A single-center pilot study and protocol considerations for a multi-aspect intervention trial

Published Online:https://doi.org/10.1024/0301-1526/a001076

Abstract

Summary:Background: Guidelines recommend comprehensive lifestyle change in patients with peripheral arterial disease (PAD) to prevent cardiovascular events and death. When compared with other populations, patients with PAD are less likely to receive best medical therapies (BMT). The aim of this pilot study was to integrate all aspects of BMT in an intervention program and to determine the feasibility of such an approach by highlighting strengths and obstacles of a multi-aspect intervention. Patients and methods: Patients consecutively hospitalized due to symptomatic PAD between 01 December 2021 and 28 February 2022 were included and followed for ten weeks. We randomized into a lifestyle intervention (education on BMT, a list of regional contact data for supervised exercise, weekly counselling by phone for ten times) vs. standard of care (one contact to talk about BMT). Vascular Quality of Life Questionnaire – 6 (VascuQoL-6) was used to collect patient reported outcomes. Results: Of 50 eligible patients 40 agreed to participate (32.5% female, 72.5 years in mean). During follow-up nine patients dropped out (4 in intervention group vs. 5). As for risk factor modification one patient was able to reach a normal weight body-mass-index (BMI) and nine reduced weight. Two patients stopped smoking, three reduced their consumption. The reported adherence to medication was a hundred percent. No patient attended supervised exercise therapy but eight trained at a home-based setting according to guidelines. The mean score of VascuQoL-6 at follow-up was higher in the intervention group compared to the control group (17.4 vs. 13.8 points) at last contact with both groups increasing from baseline. Conclusions: This pilot study followed 40 patients for up to 10 weeks after inpatient treatment while we randomized a multi-aspect lifestyle intervention versus standard of care. Thereby, the current study illustrated the numerous obstacles and provided pragmatic solutions for the planning of studies on BMT in this target population.

Introduction

With a development from 202 million affected patients in 2010 [1] to more than 236 million in 2015 [2], peripheral arterial disease (PAD) is an increasing global health burden. Although prevalence has increased in all age groups [3] the incidence is highest in the elderly with one out of ten people being affected at the age of 70 and one out of six people over the age of 80 years [1, 2]. In the population-based Hamburg City Health Study almost 25% of the inhabitants were affected by PAD with a median age of 63 years [4].

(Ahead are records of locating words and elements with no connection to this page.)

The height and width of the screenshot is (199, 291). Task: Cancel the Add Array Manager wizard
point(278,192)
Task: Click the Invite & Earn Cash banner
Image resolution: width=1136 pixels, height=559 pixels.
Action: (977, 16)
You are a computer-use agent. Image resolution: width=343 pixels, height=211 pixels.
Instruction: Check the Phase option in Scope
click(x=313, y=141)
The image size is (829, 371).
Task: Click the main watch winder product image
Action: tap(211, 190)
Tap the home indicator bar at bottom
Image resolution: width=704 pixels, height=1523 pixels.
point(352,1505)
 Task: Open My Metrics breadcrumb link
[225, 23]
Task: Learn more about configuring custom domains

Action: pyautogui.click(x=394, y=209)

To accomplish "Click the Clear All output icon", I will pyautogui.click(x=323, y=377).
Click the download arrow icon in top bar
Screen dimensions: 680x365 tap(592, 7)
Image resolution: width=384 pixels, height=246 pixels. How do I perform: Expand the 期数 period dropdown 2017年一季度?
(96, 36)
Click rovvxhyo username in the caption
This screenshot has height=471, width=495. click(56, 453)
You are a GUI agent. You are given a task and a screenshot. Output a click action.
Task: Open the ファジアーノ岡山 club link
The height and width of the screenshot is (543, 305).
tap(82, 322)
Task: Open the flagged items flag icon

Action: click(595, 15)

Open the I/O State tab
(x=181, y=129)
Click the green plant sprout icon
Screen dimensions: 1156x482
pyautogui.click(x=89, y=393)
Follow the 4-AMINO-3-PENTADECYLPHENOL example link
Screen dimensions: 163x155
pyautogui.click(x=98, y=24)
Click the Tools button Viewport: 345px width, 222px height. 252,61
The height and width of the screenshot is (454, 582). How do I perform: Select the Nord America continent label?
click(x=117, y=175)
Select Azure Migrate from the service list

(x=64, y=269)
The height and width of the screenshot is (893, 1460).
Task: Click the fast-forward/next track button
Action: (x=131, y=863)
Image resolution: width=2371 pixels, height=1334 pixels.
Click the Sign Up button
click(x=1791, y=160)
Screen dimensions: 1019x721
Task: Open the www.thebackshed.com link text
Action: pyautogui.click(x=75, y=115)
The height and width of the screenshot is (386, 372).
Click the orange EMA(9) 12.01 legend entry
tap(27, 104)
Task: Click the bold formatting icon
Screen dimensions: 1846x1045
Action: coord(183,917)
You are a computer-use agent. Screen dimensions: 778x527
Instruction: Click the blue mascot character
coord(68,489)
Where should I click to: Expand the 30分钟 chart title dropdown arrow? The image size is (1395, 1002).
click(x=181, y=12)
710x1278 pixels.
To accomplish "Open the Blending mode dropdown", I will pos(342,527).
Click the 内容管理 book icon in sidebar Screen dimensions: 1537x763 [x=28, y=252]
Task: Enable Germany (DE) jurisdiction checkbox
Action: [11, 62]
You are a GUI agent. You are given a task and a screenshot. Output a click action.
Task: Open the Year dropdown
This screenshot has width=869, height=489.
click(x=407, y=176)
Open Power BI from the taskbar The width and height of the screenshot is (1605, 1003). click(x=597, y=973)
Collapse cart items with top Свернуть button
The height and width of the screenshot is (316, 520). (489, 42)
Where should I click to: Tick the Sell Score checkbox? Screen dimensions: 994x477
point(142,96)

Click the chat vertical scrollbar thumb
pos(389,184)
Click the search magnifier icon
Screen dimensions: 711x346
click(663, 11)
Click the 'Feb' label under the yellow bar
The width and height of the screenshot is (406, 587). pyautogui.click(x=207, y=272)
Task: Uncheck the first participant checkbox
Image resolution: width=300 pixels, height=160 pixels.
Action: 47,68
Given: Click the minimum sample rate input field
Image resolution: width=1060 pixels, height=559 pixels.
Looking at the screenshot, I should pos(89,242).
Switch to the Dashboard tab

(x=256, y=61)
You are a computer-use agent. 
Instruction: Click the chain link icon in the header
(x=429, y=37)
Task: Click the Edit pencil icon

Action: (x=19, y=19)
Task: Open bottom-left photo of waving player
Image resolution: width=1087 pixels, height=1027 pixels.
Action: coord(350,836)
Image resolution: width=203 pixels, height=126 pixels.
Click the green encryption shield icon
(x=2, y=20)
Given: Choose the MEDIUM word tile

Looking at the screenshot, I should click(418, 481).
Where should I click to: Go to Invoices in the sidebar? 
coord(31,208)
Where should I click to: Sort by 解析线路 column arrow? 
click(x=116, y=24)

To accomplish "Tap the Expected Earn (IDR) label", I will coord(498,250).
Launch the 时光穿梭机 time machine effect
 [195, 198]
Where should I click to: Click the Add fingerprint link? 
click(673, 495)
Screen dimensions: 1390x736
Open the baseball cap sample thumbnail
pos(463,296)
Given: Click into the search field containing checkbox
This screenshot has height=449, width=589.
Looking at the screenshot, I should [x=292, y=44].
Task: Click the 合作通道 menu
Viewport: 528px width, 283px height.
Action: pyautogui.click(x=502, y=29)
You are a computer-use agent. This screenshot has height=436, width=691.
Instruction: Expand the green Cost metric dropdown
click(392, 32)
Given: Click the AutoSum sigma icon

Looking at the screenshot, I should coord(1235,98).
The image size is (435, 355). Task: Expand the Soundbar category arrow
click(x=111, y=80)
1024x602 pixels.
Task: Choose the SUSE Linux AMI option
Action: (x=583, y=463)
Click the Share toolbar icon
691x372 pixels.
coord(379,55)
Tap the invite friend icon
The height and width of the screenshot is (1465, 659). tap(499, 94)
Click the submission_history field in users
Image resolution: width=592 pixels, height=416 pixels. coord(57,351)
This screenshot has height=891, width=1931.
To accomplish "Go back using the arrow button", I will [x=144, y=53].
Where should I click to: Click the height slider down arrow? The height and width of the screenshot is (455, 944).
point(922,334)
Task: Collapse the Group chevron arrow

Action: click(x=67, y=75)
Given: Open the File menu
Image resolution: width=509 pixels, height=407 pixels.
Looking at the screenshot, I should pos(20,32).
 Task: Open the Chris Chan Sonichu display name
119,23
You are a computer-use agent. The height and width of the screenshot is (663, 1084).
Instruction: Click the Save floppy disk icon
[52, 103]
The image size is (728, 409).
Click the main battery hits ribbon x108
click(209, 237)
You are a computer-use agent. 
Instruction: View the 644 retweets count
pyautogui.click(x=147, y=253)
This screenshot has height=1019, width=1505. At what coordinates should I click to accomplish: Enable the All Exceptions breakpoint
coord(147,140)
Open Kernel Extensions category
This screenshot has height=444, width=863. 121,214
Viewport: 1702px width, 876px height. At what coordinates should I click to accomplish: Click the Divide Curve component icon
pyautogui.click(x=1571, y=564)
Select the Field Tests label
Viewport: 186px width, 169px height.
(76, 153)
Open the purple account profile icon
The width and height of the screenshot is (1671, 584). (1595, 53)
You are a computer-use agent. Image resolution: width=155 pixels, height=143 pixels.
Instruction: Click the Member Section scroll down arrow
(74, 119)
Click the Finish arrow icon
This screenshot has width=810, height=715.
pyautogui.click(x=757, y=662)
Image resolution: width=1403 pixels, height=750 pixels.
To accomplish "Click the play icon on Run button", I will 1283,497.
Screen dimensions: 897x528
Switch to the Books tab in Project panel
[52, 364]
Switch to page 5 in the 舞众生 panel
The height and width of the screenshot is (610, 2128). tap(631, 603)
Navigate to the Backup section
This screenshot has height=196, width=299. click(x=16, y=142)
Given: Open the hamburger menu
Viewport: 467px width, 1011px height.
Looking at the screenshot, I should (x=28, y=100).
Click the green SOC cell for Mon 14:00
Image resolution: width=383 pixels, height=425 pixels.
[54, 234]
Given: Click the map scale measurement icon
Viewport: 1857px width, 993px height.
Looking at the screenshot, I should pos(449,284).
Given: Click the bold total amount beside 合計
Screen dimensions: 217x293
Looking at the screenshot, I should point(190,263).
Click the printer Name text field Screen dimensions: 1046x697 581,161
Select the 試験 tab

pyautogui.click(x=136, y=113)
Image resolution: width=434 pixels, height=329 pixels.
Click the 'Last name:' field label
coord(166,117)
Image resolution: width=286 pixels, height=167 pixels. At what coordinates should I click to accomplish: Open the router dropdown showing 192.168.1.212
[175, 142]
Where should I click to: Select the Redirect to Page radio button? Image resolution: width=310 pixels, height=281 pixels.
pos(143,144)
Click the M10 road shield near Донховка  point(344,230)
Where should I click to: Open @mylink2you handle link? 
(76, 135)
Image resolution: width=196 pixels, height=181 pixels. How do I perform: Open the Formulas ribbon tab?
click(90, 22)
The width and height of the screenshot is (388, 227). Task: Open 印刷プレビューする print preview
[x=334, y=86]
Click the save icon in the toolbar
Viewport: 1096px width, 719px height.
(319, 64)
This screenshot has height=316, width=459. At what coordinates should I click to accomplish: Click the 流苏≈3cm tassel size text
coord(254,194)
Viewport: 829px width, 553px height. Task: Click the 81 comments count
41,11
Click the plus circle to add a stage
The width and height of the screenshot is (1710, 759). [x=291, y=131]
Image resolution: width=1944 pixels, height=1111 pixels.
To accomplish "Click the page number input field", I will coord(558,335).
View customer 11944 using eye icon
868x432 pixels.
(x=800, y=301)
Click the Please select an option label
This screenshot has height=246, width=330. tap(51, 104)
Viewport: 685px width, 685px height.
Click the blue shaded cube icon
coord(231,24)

PAD besides coronary artery disease (CAD) and stroke is a common clinical manifestation of atherosclerosis [1, 4]. A considerable number of patients have atherosclerotic vascular lesions in more than one region (a.k.a. polyvascular disease) [5], often without experiencing symptoms [6]. However, the risk for an ischemic heart event or stroke is higher in PAD patients as well as the mortality rate. Death from cardiovascular cause is six to eight times more likely in comparison to an aged-matched person without PAD within ten years. Interestingly, causes of death are only in 20–30% non-cardiovascular for PAD patients [5].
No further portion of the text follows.